Distributions.jl
Distributions.jl copied to clipboard
Generic sum and product distributions
At a recent tutorial, someone brought up the following possibility for providing a nice syntax for location-scale distributions:
X = Normal(0, 1)
Y = 5X + 1
They also asked about adding two distributions together:
Z = Normal(1, 1) + Normal(2, 3)
I think we should provide a generic univariate SumDistribution
and ProductDistribution
, which we can special case for things like Gaussians. I am already working on the location-scale case and will open a PR today/tomorrow for it.
For distributions controlled by location and scale parameters, it would be good to provide generic interfaces like:
scale(d) # return scale param
location(d) # return location param
For such distributions, things like a * X + b
should be straight forward to implement. And we can go ahead to implement them.

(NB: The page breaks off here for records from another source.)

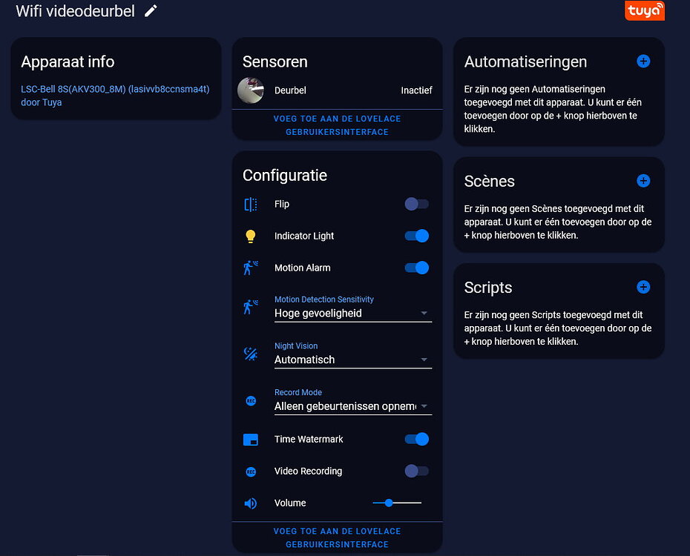Click the REC icon beside Video Recording
The image size is (690, 556).
tap(250, 471)
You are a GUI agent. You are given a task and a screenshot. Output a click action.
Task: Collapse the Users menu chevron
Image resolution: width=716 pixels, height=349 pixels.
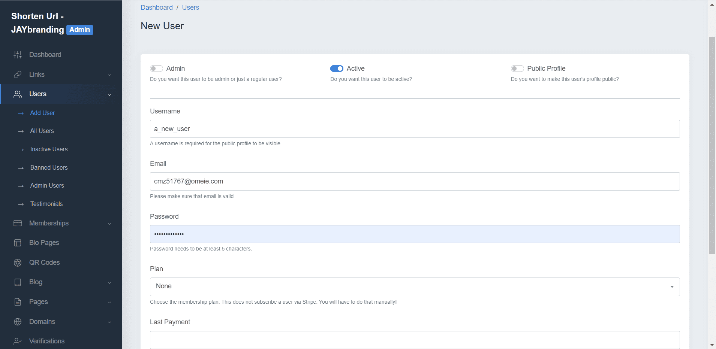[109, 95]
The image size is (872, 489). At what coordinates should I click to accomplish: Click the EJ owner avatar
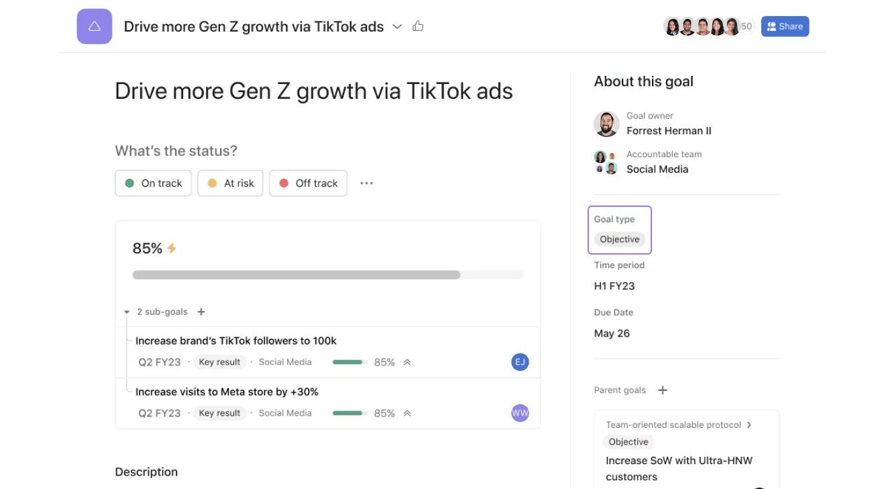click(520, 362)
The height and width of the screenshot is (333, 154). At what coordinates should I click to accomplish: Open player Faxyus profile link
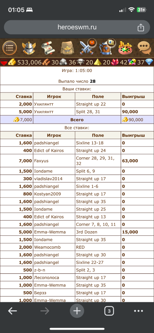click(x=41, y=161)
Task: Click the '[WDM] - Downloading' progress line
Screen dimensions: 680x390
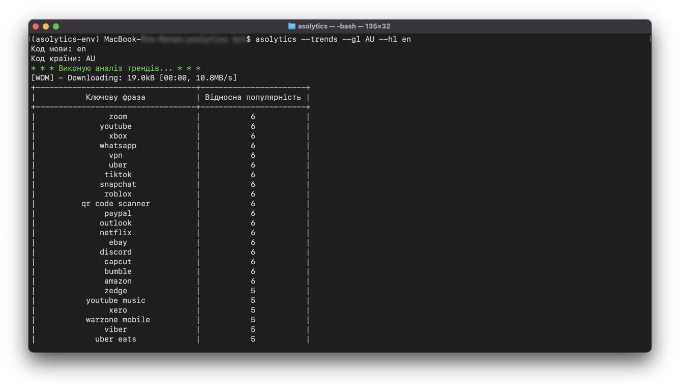Action: [134, 78]
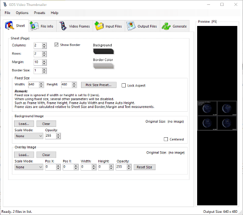Click the GDS Video Thumbnailer title bar icon
The width and height of the screenshot is (243, 215).
coord(5,4)
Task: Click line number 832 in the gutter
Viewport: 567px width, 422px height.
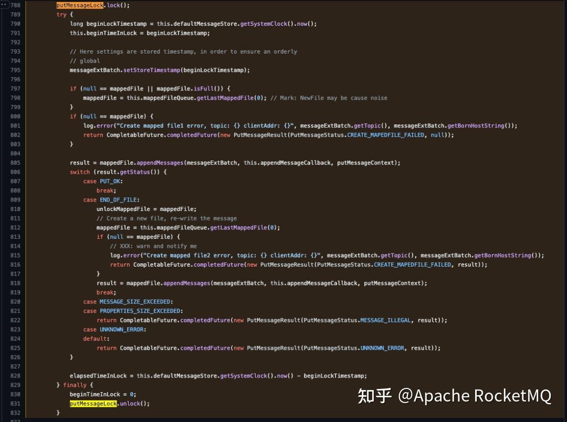Action: tap(17, 413)
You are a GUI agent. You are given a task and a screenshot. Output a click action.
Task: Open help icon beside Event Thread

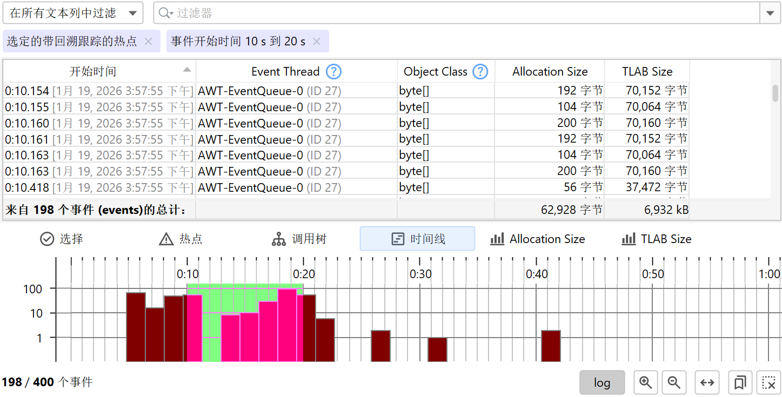coord(334,72)
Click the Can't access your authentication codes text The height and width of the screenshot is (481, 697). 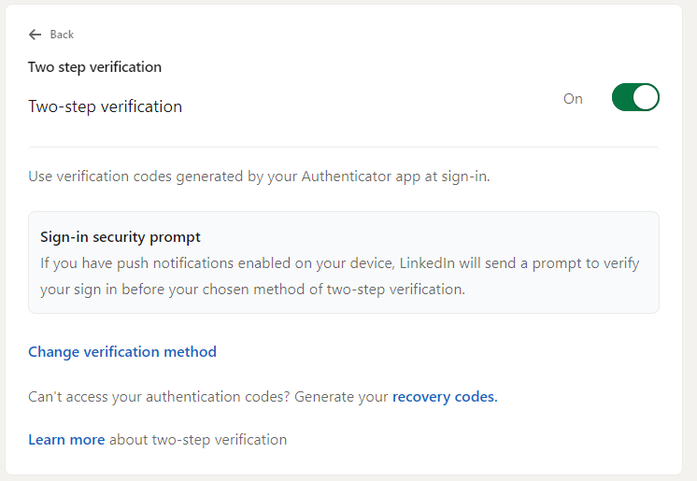pyautogui.click(x=159, y=397)
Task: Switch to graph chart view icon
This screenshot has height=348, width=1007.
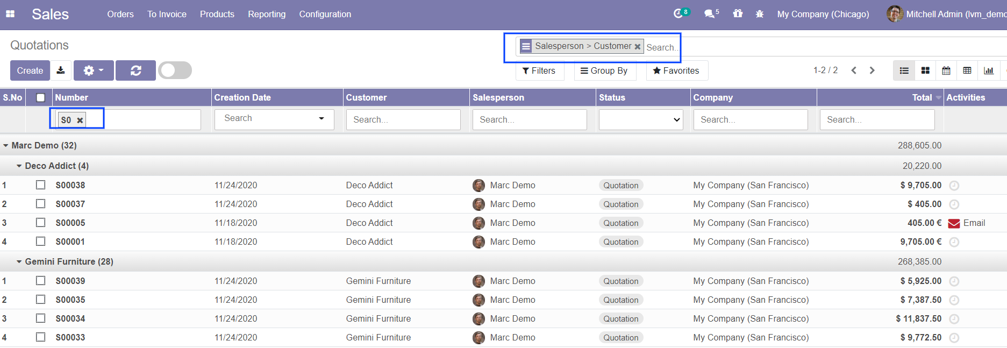Action: point(988,70)
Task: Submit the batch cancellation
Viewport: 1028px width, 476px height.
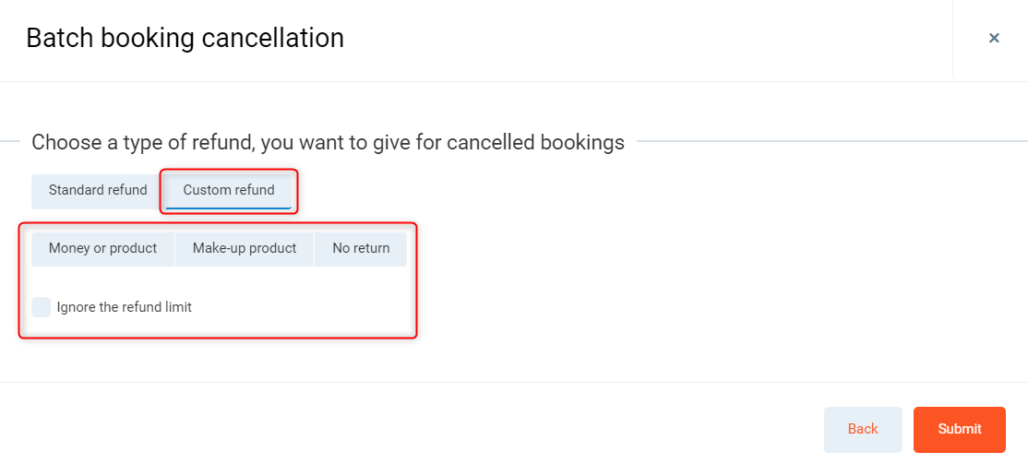Action: point(960,430)
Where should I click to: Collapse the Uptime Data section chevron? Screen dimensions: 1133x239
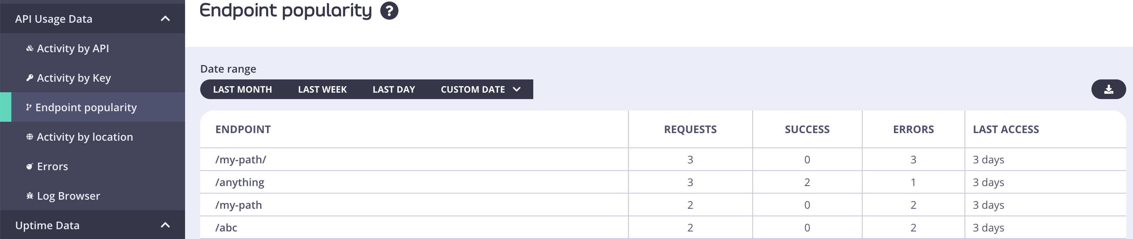point(165,225)
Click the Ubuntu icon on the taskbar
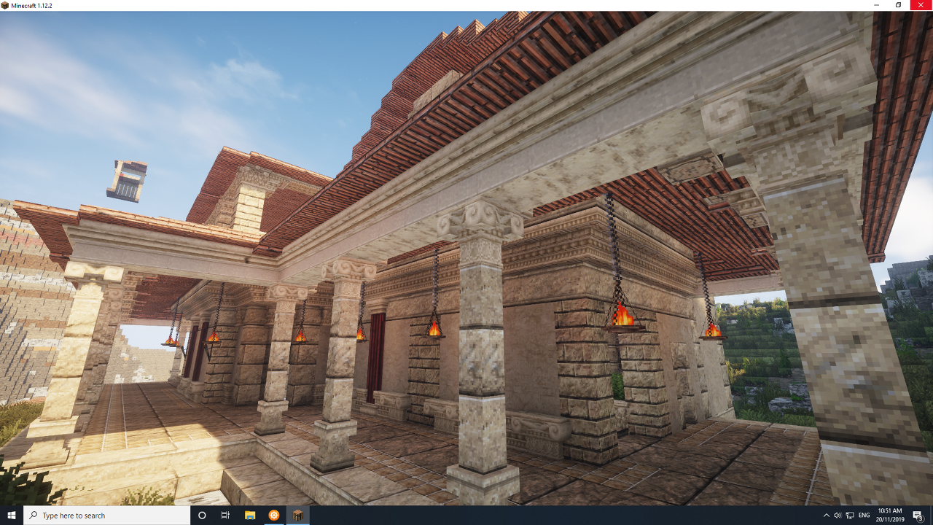 (273, 516)
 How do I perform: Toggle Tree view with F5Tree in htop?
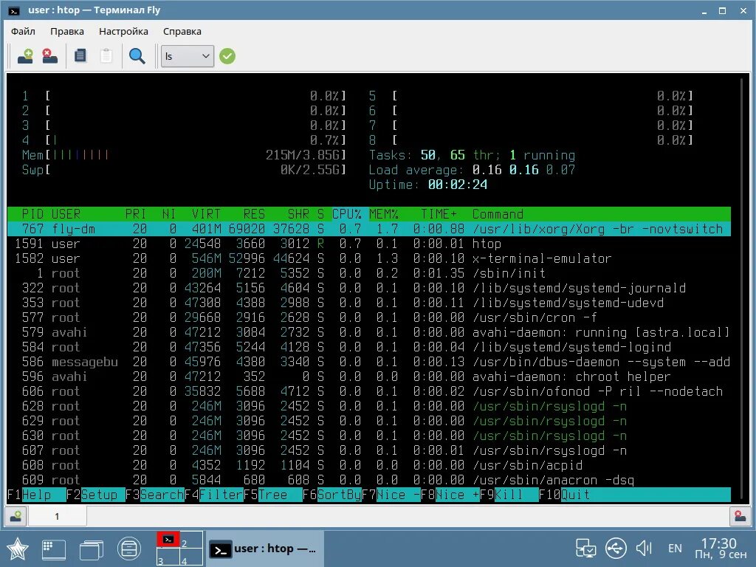[269, 495]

Generally, sum/product of two random variables usually follows a quite complicated distribution with no nice forms. We probably need deeper thoughts on what is the correct interface.
Yes, I'm implementing scale
, location
, rescale
, relocate
and then *
and +
in terms of rescale
and relocate
.
My current thought is that the generic sum of RV's maintains an array of Distribution objects. This won't allow one to perform most functions, but it will at least provide rand
. Other data structures might be superior.
Does Z = Normal(1,1) + Normal(2,3)
mean that Z
is a new distribution whose values are sums of independent samples from Normal(1,1)
and Normal(2,3)
? Or does it mean that Z
is a 50:50 mixture of those two normals? The way I'm reading this, it would be the former, which is sensible.
The +
notation means that each draw of Z is a sum of two other RV's, not a randomly selected one of the two. We have another set of functions for constructing mixtures, which I'm hoping to revise soon.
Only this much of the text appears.